On 6 July 2015, a photograph purportedly showing a bull shark caught in the Ohio River near Indiana began circulating online. Although the photograph was real, the background story commonly associated with it is false:
The bull shark pictured above was caught by fisherman Terry Hessey not in the Ohio River, but a world away at the mouth of the Brisbane River in Australia.

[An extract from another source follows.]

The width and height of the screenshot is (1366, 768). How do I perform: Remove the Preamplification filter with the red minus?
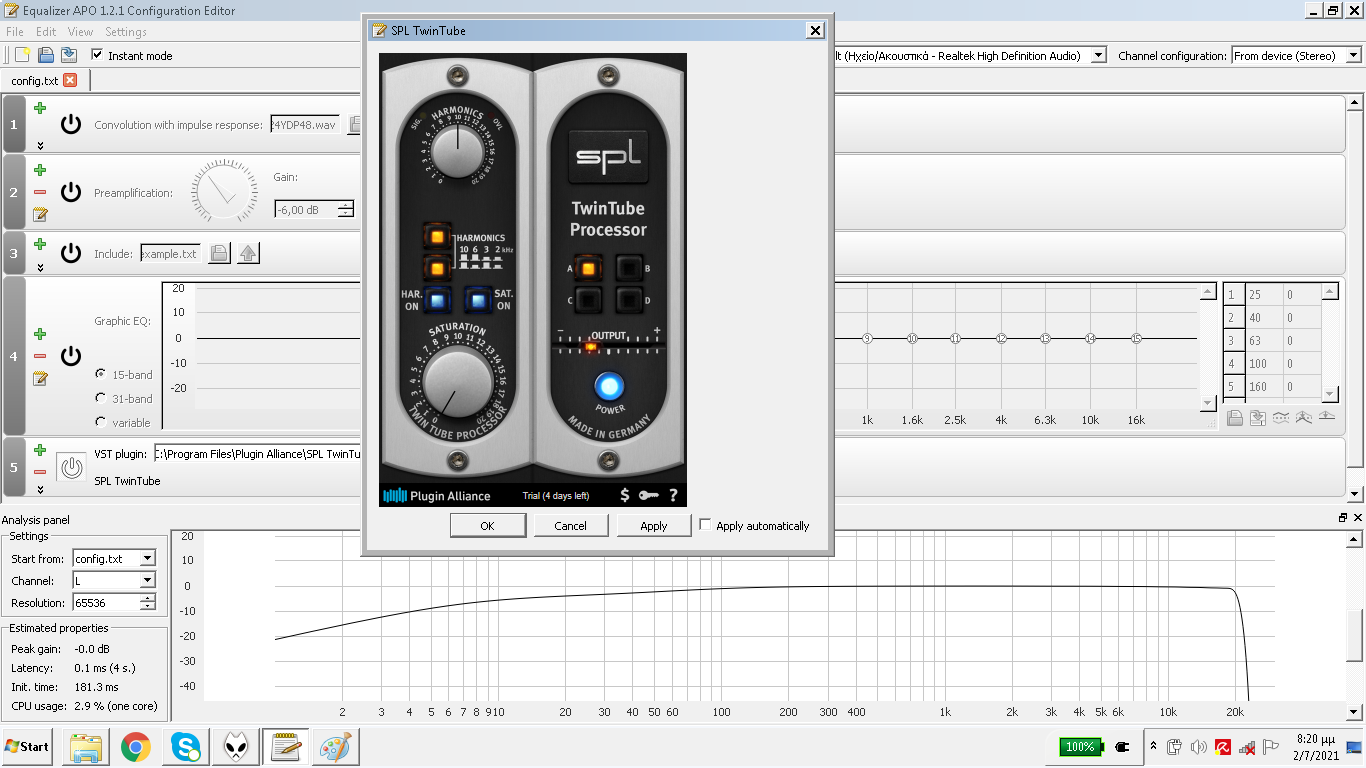tap(40, 192)
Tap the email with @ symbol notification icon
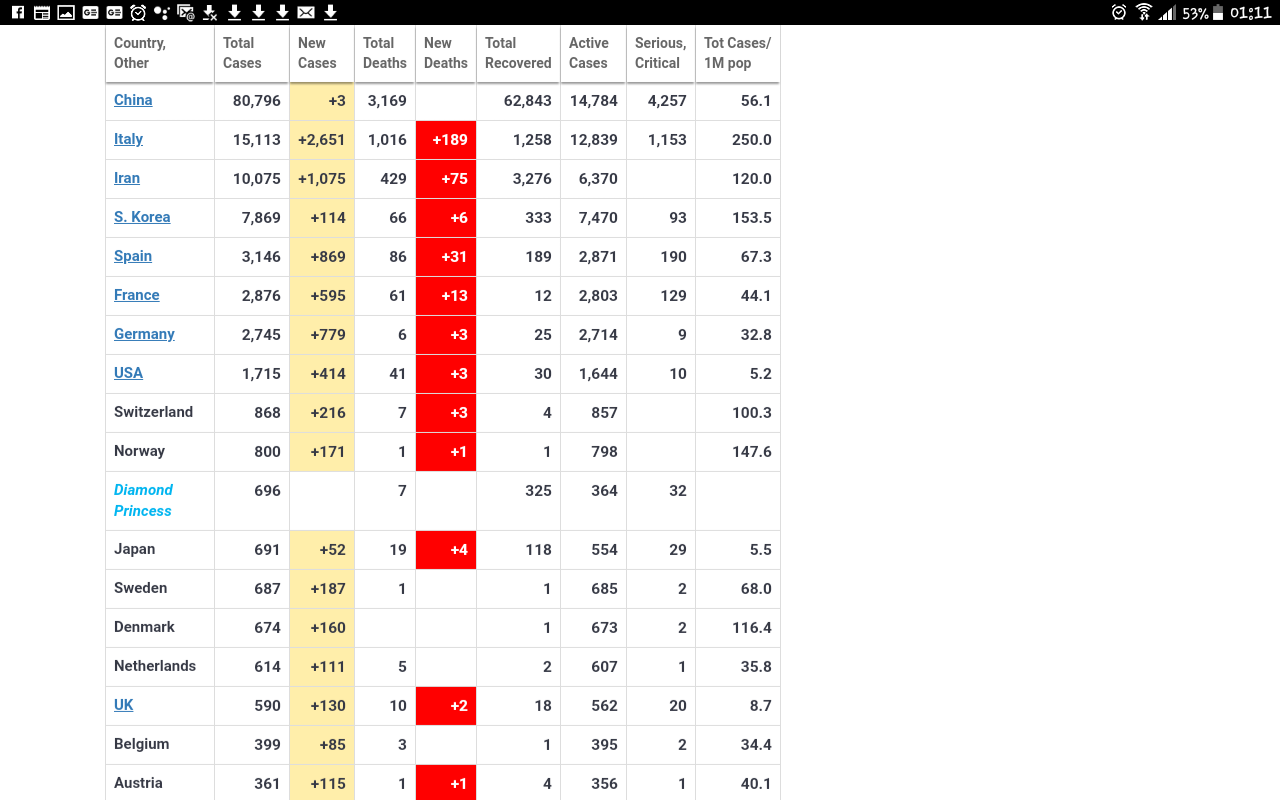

The shark, which Hessey claimed in 2008 during the Brisbane River Classic fishing competition, was measured at 2.9 meters and was estimated as weighing between 250kg and 300kg (the only available scale had a capacity of 200kg).
While the Brisbane River Classic does include a “longest shark” award, Hessey’s catch stirred up controversy:
Brisbane River Classic fishing competitor Terry Hessey caught the 2.9m bull shark at the mouth of the river in December  and pictures posted on the internet have since fired up debate.
The species, which lurks on the city’s doorstep, has been implicated in attacks on swimmers in canals and waterways and was thought to have killed a woman swimming at Amity on North Stradbroke island in 2006.
Mr Hessey did not want to comment on the issue but fishing competition organiser Angus Gorrie said the angler usually released fish unharmed.
“Inevitably, there are some fatalities but about four in five sharks are released,” he said.
Mr Gorrie said he understood there was a trophy element to Mr Hessey’s kill but most smaller bull sharks were taken for eating just as people ate bream or whiting.
His competition would in future cater for photographic entries so animals did not have to be killed and weighed.